Startup Advising and Engineering Consulting
I'm Max, an engineering generalist and leader. I've spent 25 years in industry developing and scaling new technologies across a wide range of domains (robotics, solar, displays, nanotech, manufacturing, optics, and ML/AI), as well as building the teams, culture, and partnerships that act as force multipliers and make that possible. Much of this time has been in fast-paced, dynamic, multi-disciplinary environments, often developing the first version of a new technology or product where the path forward is not clear.
I enjoy sharing my experience to help teams move faster, toward goals that matter. This can manifest as a range of roles (e.g. technical board, fractional VP Eng, interim manufacturing lead, or more informal advising). See About for additional background.
You want to grow your organization, while maintaining the speed, easy communication, and culture you've enjoyed at small scale. It's not easy.
I've lived this journey many times: figuring out how you'll recruit great people, align around a common vision, and build productive low-attrition teams. Deciding how you want to add structure around roles and responsibilities, goal-setting, design reviews, and project planning, and where that's stultifying overkill.
In larger or rapidly-growing organizations, challenges includes inter-team collaboration, effective meetings, and helping some people transition to manager or manager-of-managers roles which take a different mindset. As well as more structure for interviewing, role expectations, compensation, and so on.
You have a creative new technology, but the possibilities seem open-ended, or you feel tension between working on every facet of it at once vs. focusing.
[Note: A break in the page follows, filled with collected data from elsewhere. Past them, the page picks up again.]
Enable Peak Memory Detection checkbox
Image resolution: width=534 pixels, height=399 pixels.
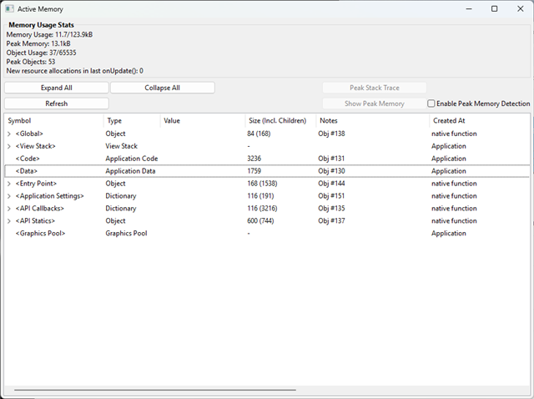coord(431,104)
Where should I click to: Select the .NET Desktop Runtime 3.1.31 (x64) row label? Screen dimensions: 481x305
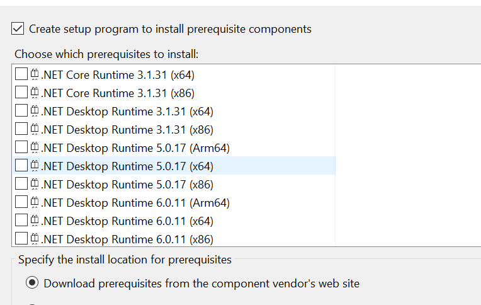(127, 112)
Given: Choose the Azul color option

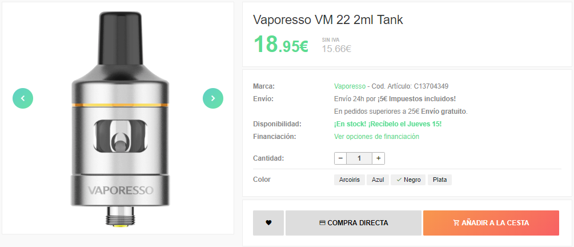Looking at the screenshot, I should pos(378,180).
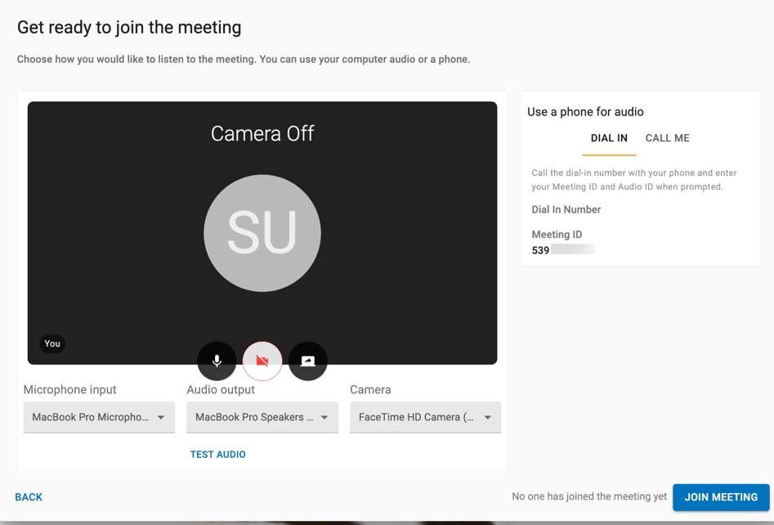The width and height of the screenshot is (774, 525).
Task: Click the 'Dial In Number' label
Action: [x=566, y=209]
How do you prioritize where to invest the team's time?
Review and critique of technology and product plans. First-principles system analysis and prioritization (help draw good-enough modularity boundaries within complex interdependent systems). Early concept design to flesh out options for future in-house work. Help building mental frameworks for decision-making.
This can also be structured as a longer-term on-call-as-needed engagement.
You have working prototypes of your product, hand-built by the designers or even the founders.
How do you scale up to building 100s or 10,000s of these and get out of the "each prototype is slightly different and custom" world?
At first, this might be by adding lightweight processes, tools, data collection, and best practices, allowing you to build systematically in-house. At this stage, growing an internal culture of manufacturing is at least as important as the choice of tools.
Later, this might involve a shift to a production mindset, where standardization, traceability, and decisions driven by data and statistics are key. You may also shift some or all of your production to vendors domestically and/or overseas, depending on your differentiators and the value of keeping final assembly and test in-house.
I can provide guidance on this entire process, from getting the quick good-enough internal processes in place, to traveling to critically evaluate potential vendors, partners, and factories.
Many weeks I feel like the most useful thing I've done is introduce good people to each other and get out of the way.
I have a wide network of former colleagues, fellow consultants and advisors who specialize in different areas, and vendors I've worked with. There's no business or commission here for me.
Let's get coffee.
I offered these end-to-end engineering design services more often in the past. These days I focus more on the higher-level advising listed above, especially for new clients. But I still find time to take on some rapid engineering projects for teams I know, or when there's a unique or uniquely interesting challenge.
You're focused on your core technology, but you have ideas for improvements, next-gen products, or accessories.
Custom mechanical, electrical, and software prototypes on fast timelines. Sometimes the goal is just to show the feasibility of something, or to be able to collect initial field or customer data.
You want to scale up lab experiments, product testing, or manufacturing by 100x or more, while maintaining consistency and quality, but that's not practical to do by hand.
Custom lab and pilot-scale* tools combining mechanical and electric systems, robot arms, sensors / machine vision, and software. Repurposing existing automation (e.g. automation from other industries bought on the used market) with new hardware/software interfaces for your experimental use case.
*As a small company I can not provide 24/7 factory floor support, so to deploy production-floor tools I would either transfer knowledge to your internal team, or help you engage with a larger system integrator.